感動で胸がいっぱい。松尾雄史が8周年記念コンサートで、実直に歌を届ける。節目の10周年に向け、「ひたむきに一歩ずつ」

松尾雄史 8周年記念コンサート2021 in 練馬文化センター大ホール

松尾雄史が6月4日、東京・練馬区の練馬文化センター 大ホールで「松尾雄史 8周年記念コンサート2021」を開催した。同コンサートは昨年6月10日に予定していたが、コロナ禍で延期に。1年ぶりに実施でき、松尾は感動で胸をいっぱいにしていた。

「コロナ禍で皆さんとお会いできない状態が続いていて、このコンサートを特に楽しみにしてくださった方が多いとお聞きしました。本当にうれしいです。来てくださった皆さんに『僕も元気にしていますよ』『歌っていますよ』というメッセージを笑顔で伝えたいですね」

> 提供データ:
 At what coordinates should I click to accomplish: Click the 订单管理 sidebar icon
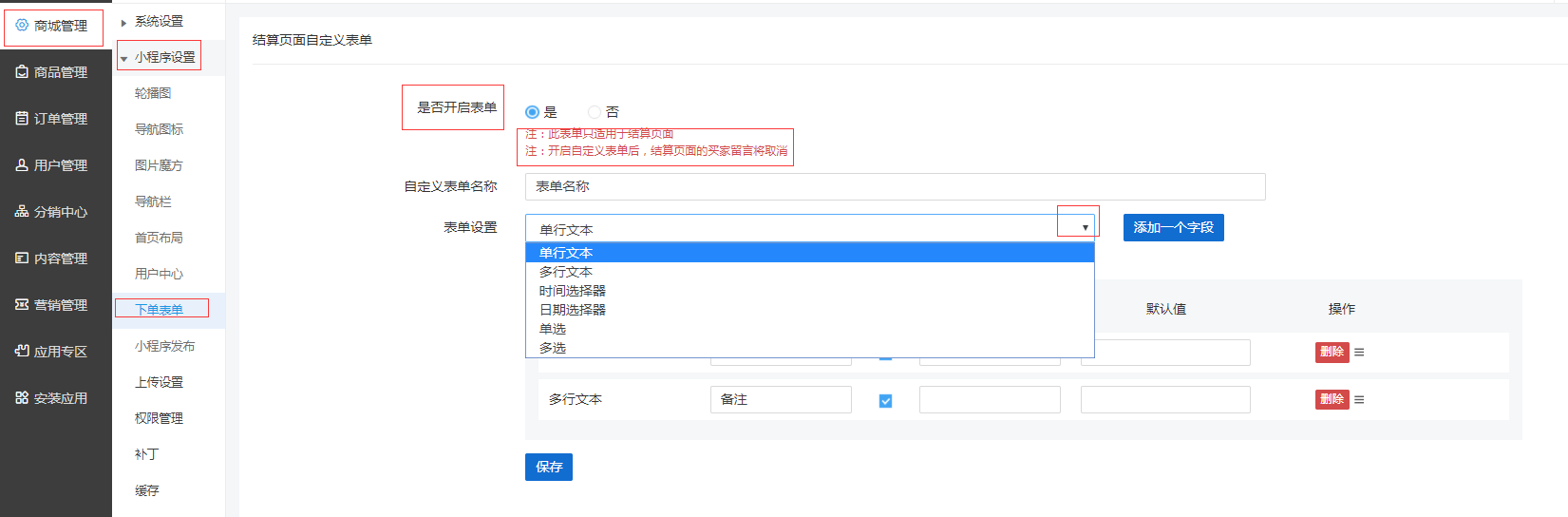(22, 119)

...

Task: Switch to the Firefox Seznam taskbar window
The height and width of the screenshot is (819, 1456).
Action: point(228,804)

> 取り組む課題:
- a) 次の(i)〜(iii)は記事の内容と合っていますか？　それぞれ「はい」か「いいえ」で答え、判断の決め手となる記事の語句をそのまま引用してください。
(i) このコンサートは、当初は昨年6月10日に予定されていた。
(ii) このコンサートは大阪で開催された。
(iii) 松尾雄史は、笑顔でメッセージを伝えたいと述べた。
- b) 記事の「感動で胸がいっぱい。松尾雄史」から「ージを笑顔で伝えたいですね」」までを、「コロナ禍」を「感染症の流行」に差し替えて書き直してください。

> 解答結果:
- a)
(i) はい。「同コンサートは昨年6月10日に予定していたが」
(ii) いいえ。「東京・練馬区の練馬文化センター 大ホールで」
(iii) はい。「『歌っていますよ』というメッセージを笑顔で伝えたいですね」

- b)
感動で胸がいっぱい。松尾雄史が8周年記念コンサートで、実直に歌を届ける。節目の10周年に向け、「ひたむきに一歩ずつ」

松尾雄史 8周年記念コンサート2021 in 練馬文化センター大ホール

松尾雄史が6月4日、東京・練馬区の練馬文化センター 大ホールで「松尾雄史 8周年記念コンサート2021」を開催した。同コンサートは昨年6月10日に予定していたが、感染症の流行で延期に。1年ぶりに実施でき、松尾は感動で胸をいっぱいにしていた。

「感染症の流行で皆さんとお会いできない状態が続いていて、このコンサートを特に楽しみにしてくださった方が多いとお聞きしました。本当にうれしいです。来てくださった皆さんに『僕も元気にしていますよ』『歌っていますよ』というメッセージを笑顔で伝えたいですね」